§ Data supplied
---
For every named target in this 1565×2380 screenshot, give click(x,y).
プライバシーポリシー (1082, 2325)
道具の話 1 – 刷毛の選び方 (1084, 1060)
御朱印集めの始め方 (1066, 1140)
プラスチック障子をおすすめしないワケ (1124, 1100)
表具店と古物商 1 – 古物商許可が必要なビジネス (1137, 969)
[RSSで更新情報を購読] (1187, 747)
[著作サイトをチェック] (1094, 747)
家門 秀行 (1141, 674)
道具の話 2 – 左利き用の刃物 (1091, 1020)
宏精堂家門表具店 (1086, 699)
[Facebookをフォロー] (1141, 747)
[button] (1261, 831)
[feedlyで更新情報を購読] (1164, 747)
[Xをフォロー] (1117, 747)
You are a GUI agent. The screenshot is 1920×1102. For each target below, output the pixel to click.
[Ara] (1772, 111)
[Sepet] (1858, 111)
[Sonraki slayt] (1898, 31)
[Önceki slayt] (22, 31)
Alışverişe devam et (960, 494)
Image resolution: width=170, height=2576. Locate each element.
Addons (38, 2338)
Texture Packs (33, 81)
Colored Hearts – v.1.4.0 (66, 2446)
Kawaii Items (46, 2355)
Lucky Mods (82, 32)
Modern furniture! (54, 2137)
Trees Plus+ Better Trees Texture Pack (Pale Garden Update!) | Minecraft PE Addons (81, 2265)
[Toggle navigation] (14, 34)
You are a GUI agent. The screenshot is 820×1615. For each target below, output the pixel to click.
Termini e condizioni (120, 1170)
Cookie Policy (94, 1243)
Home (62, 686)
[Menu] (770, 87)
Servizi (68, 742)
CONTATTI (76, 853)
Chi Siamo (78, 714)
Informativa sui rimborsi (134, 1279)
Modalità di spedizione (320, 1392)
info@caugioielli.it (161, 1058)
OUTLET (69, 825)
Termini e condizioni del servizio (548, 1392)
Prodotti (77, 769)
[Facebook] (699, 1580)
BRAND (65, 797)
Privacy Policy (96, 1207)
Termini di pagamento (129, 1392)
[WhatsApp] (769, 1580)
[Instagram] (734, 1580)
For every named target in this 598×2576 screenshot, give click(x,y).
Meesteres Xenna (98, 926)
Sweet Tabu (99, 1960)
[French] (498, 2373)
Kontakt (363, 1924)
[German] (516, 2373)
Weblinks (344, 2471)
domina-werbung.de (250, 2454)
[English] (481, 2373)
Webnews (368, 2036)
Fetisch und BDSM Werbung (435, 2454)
---
§ What this task involves
The answer must be the line containing "[German] (516, 2373)" and every line after it through the end of the records, repeated exactly.

§ Written response
[German] (516, 2373)
Weblinks (344, 2471)
domina-werbung.de (250, 2454)
[English] (481, 2373)
Webnews (368, 2036)
Fetisch und BDSM Werbung (435, 2454)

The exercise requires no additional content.